Not in line with international standards

(ANSA) - Strasbourg, June 21 - The Lower House must change a bill against torture to bring it into line with international standards, Council of Europe (CoE) Human Rights Commissioner Nils Miuznieks said in a letter to parliamentary Speakers Laura Boldrini (House) and Pietro Grasso (Senate) Wednesday. Miuznieks voiced concern about the "profound differences" between the definition of torture ion the bill and that contained in various international treaties ratified by Italy, especially the UN's Convention against Torture.
    The Senate approved the controversial bill introducing the crime of torture last month.
    Italy is required to introduce the crime of torture under the terms of the 1984 UN Convention against Torture and Other Cruel, Inhuman or Degrading Treatment, which was ratified by the Italian parliament in 1988.
    In March the CoE urged Italy to swiftly introduce the crimes of torture and degrading treatment, ensuring they are properly sanctioned and culprits can no longer get off.
    Voicing "concern", the CoE's council of ministers said measures taken by Italy to comply with an April 2015 European Court of Human Rights (ECHR) ruling on the infamous police night raid on sleeping quarters of demonstrators at the 2001 Group of Eight summit were "insufficient".
    Politicians and activists urged the government to act.
    "It's scandalous that Italy should obstruct all international bodies and it's scandalous that our country does not envisage that torture, a crime against humanity, is a crime," said Patrizio Gonnella, chair of the prisoners' rights group Antigone.
    On April 7, 2015 the ECHR condemned Italy and called for legislative changes after "torture" during a police raid in July 2001 on anti-globalization protestors camping out at the Diaz school during the Genoa G8 summit.
    The court condemned Italy not only for what happened to the demonstrators, but also because it said the country lacks appropriate legislation to punish the crime of torture even though it ratified a UN convention on torture in 1988.
    The government said in response that an anti-torture bill mandating sentences of up to 12 years now before the Lower House would be sped up.
    The Diaz raid is perhaps Italy's most notorious case of police brutality.
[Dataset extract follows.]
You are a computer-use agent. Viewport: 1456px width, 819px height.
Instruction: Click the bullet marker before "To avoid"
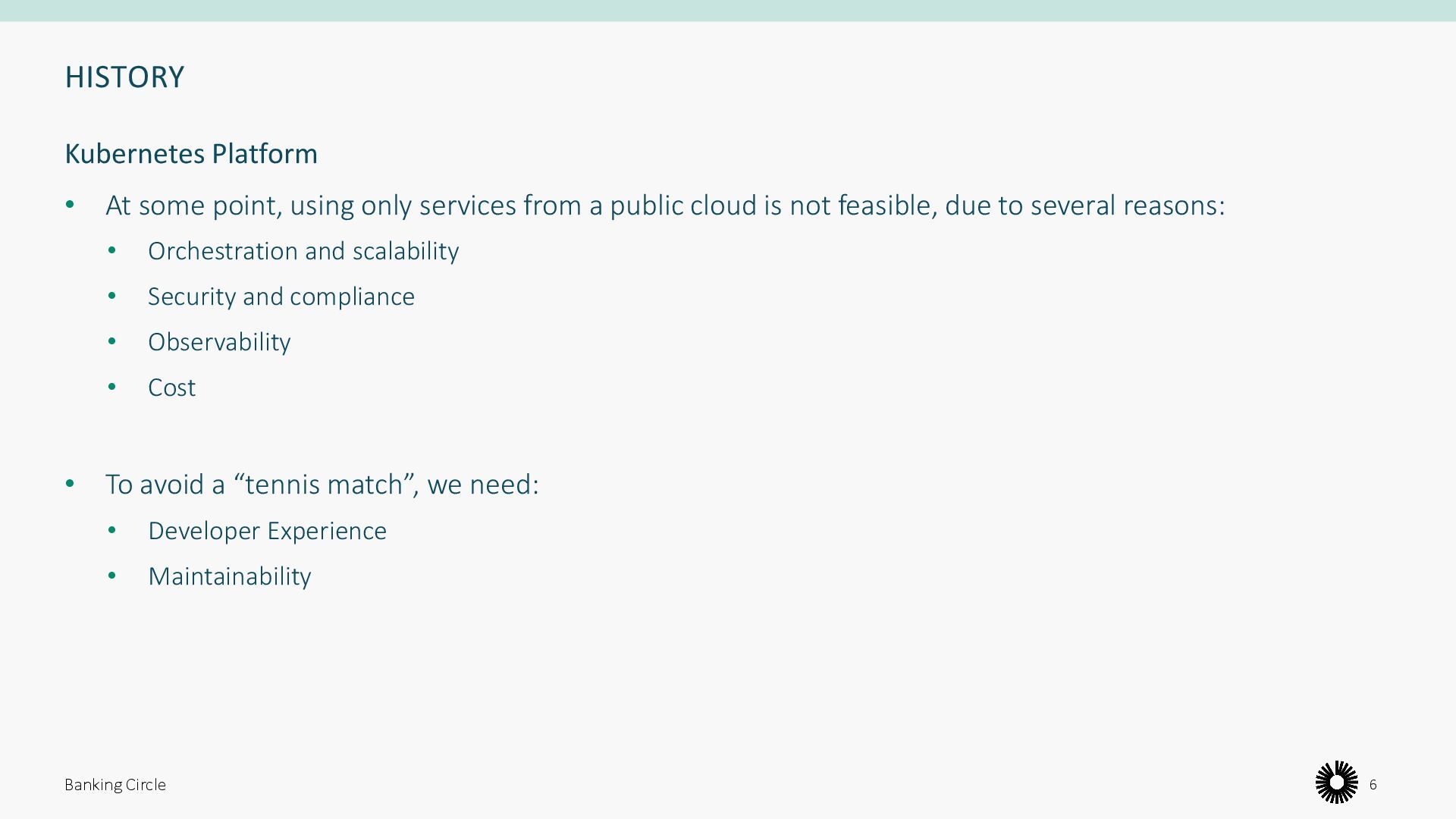coord(71,484)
In the night assault on the Diaz school, hundreds of police attacked about 100 activists and a few journalists, wounding 82 and seriously injuring 61 - three critically and one, British journalist Mark Covell, left in a coma with rib and spinal injuries. Officers planted evidence including two Molotov cocktails and hammers and knives from a nearby construction site to justify the raid.
    Amnesty International called the event "the most serious suspension of democratic rights in a Western country since the Second World War".
    In its ruling in April 2015, the ECHR upheld a complaint from a 62-year-old Italian, Arnaldo Cestaro, who was brutally beaten that night and still suffers from the injuries he sustained.
    It noted that none of the officers who actually inflicted the beatings are serving jail time because of the statute of limitations, and urged Italy to rectify this.
    In reaction after that sentence, ruling Democratic Party (PD) chair Matteo Orfini said it is "shameful" that Gianni De Gennaro was now president of State-controlled defence giant Finmeccanica, recently renamed Leonardo, because he was national police chief during the scandal-hit Genoa G8 summit.
    De Gennaro, appointed head of Finmeccanica in July 2013, ordered the raid on demonstrators but was not punished by the courts.
    He was the only ranking officer to escape nominal punishment.